U.S. Customs and Border Protection (CBP) and the U.S. General Services Administration (GSA) announced the start of the Otay Mesa Land Port of Entry Expansion Project. The Chamber’s advocacy efforts urged funding for these needed improvements to reduce inefficiencies costing both countries over $7.2 billion annually. The $137.2 million modernization and expansion project includes the expansion of northbound commercial truck inspection areas, increasing the pedestrian inspection facility from six to twelve lanes, and the construction of visitor parking and employee parking structures.

Last year, the Otay Mesa Port of Entry processed over $18 billion in exports and $34 billion in imports in fiscal year 2019. The expansion of California’s busiest commercial truck border crossing will help facilitate trade and commerce in our region. The Chamber’s advocacy efforts urged funding for these needed improvements to reduce inefficiencies in commercial traffic costing both countries a combined $7.2 billion in lost economic output every year.

The project is scheduled to be completed in Spring 2021. Additional information on the Otay Mesa LPOE Expansion Project is available here.

United States-Mexico-Canada Agreement

Starting July 1, 2020, the USMCA Free Trade Agreement goes into effect. If your goods qualify for the USMCA, then they may be exempt from Canadian and Mexican duties.  Register now for this two-part webinar series taking place on June 1 and June 3 to learn what changes the USMCA FTA has for your company, how to qualify your goods, and how to properly declare them. For questions or further information, please contact brian.beams@trade.gov.


Earlier this week, the California Department of Public Health announced that counties statewide can reopen places of worship for religious services and retail stores for in-store shopping. Additionally, hair salons and barbershops are allowed to reopen in many counties across the state. New restrictions apply to these industries, including maintaining social distancing when possible. Houses of worship must operate at 25% capacity or a maximum of 100 attendees. Barbershops and salons are permitted to cut and color hair, but shaving, eyebrow waxing, and other facial procedures are not yet permitted. Nail salons remain closed.

The State must pass a balanced budget by June 15. Earlier this week, the Senate Budget Committee released its version of the FY21 budget. The Senate version of the budget includes two major proposals related to economic recovery: a tenant rent forgiveness program and a $25 billion economic recovery fund to be spent over two years. The Senate rejected many of the Governor’s proposed cuts to health care and education, including $8.1 billion cuts to K-12, childcare, and community college funding.
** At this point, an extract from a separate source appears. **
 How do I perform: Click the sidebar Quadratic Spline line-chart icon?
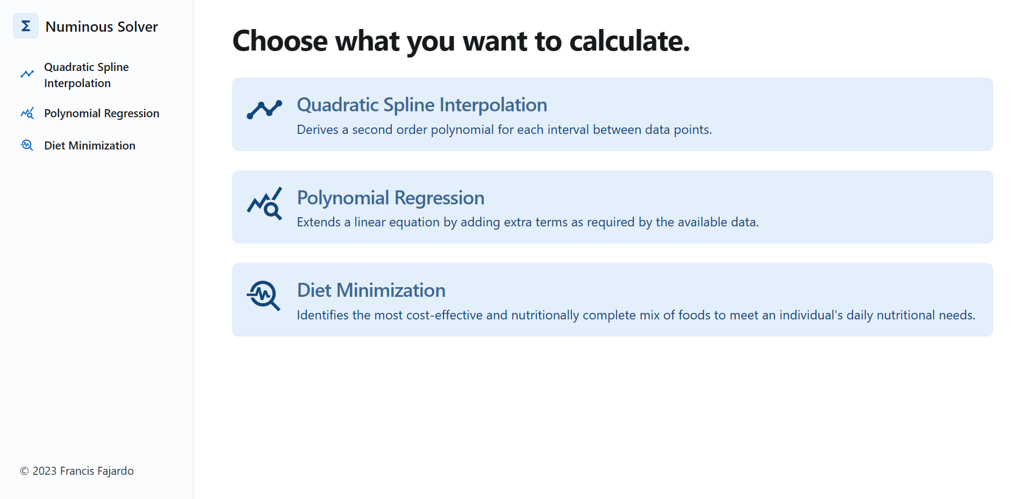point(27,74)
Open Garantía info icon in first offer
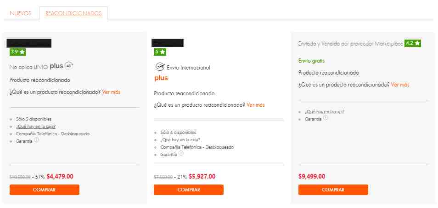438x208 pixels. click(x=36, y=140)

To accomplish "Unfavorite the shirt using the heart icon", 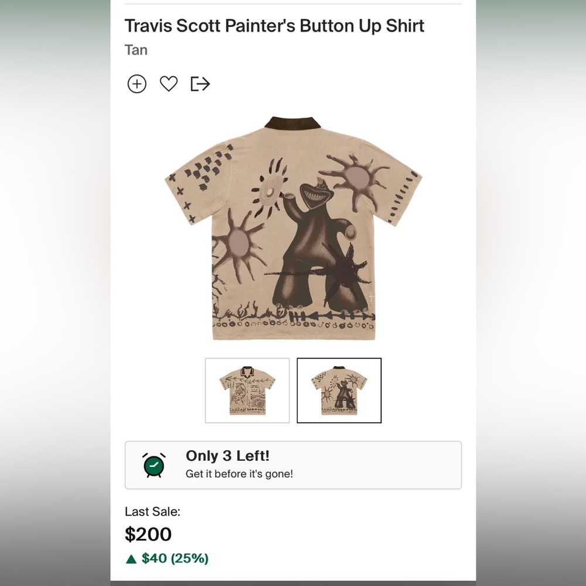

The Senate’s version of the budget assumes that the funds expected from the Federal Government are allocated to the state and creates a trigger to cut certain programs in the case that the funds do not materialize.


After receiving guidance from the State, on Tuesday, the County announced reopening guidance for hair salons and barbershops, one-on-one sport instruction, and places of worship. Prior to reopening, businesses must complete the County’s Safe Reopening Plan. The County also updated its Public Health Order, requiring businesses to temperature check and conduct health screenings of employees.
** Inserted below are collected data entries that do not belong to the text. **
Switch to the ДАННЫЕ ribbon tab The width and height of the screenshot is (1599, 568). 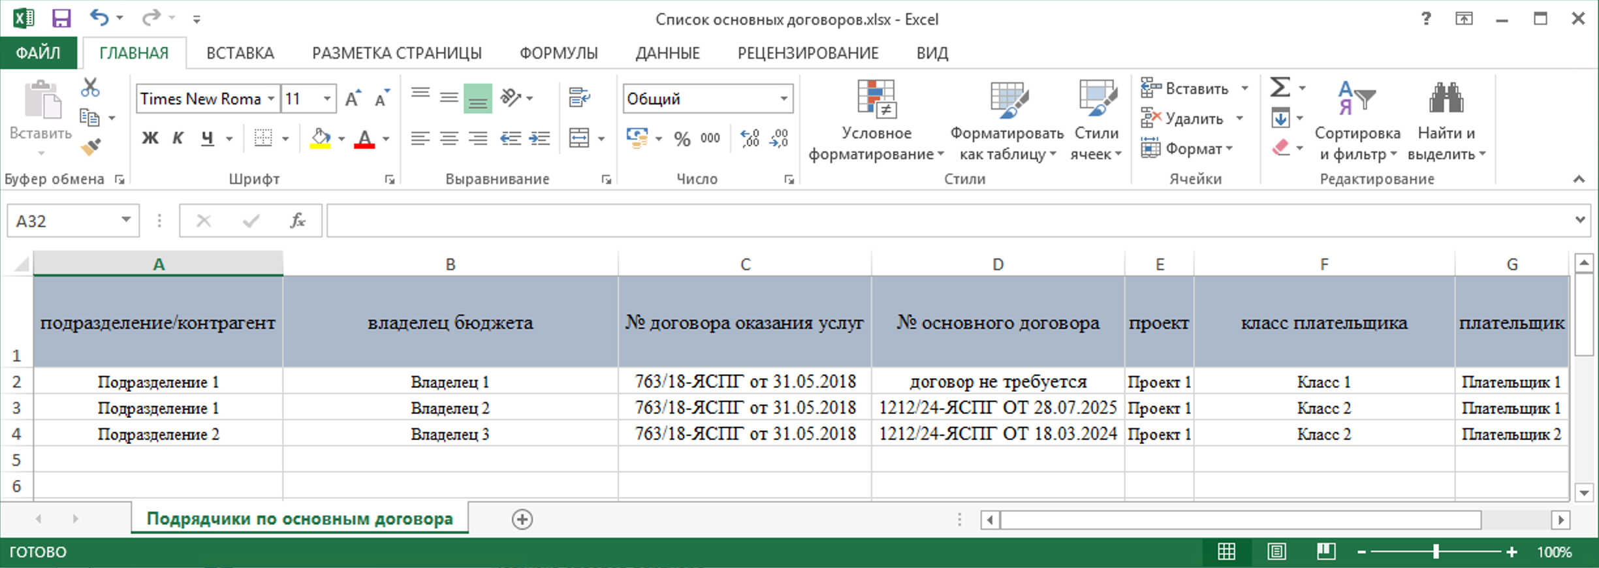(667, 53)
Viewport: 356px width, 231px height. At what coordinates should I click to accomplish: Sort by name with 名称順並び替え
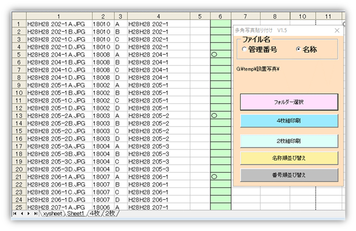289,158
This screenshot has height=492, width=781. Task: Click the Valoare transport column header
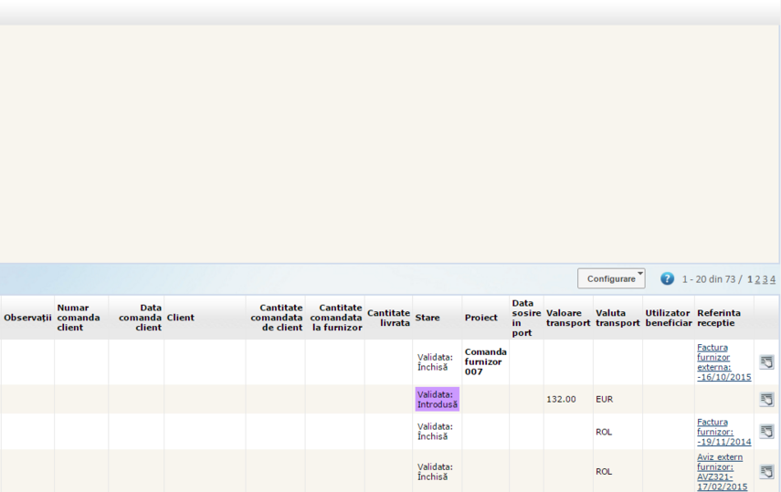point(568,318)
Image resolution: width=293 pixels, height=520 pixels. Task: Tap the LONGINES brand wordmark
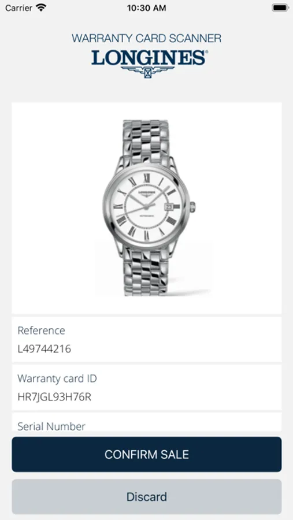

The County and Rady Children’s Hospital announced a partnership to provide daily COVID-19 testing for up to 2,000 children and their families throughout the region for the next six months. Additional testing sites in rural areas of the County open next week and appointments can be made by contacting 2-1-1.
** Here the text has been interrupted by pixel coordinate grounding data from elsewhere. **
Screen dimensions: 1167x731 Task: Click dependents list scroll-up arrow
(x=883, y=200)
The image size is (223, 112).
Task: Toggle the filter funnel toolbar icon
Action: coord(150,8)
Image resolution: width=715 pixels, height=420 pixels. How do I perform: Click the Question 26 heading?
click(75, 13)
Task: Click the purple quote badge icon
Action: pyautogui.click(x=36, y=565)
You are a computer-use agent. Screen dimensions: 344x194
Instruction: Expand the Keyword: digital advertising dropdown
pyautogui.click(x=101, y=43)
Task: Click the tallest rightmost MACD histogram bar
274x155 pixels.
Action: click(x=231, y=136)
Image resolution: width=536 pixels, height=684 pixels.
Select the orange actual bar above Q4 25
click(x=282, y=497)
The County Board of Supervisors will meet next week on Tuesday, June 2 (agenda here) and Wednesday, June 3 (agenda here). Due to the Governor’s Executive Order, in-person attendance is prohibited. Information on how to participate in the teleconference, view online, or submit comments can be found here.

Tomorrow, the City Council is holding a Special Meeting at 10 a.m. to review the draft purchase and sale agreement of the Mission Valley stadium site to SDSU. The hearing agenda can be found here.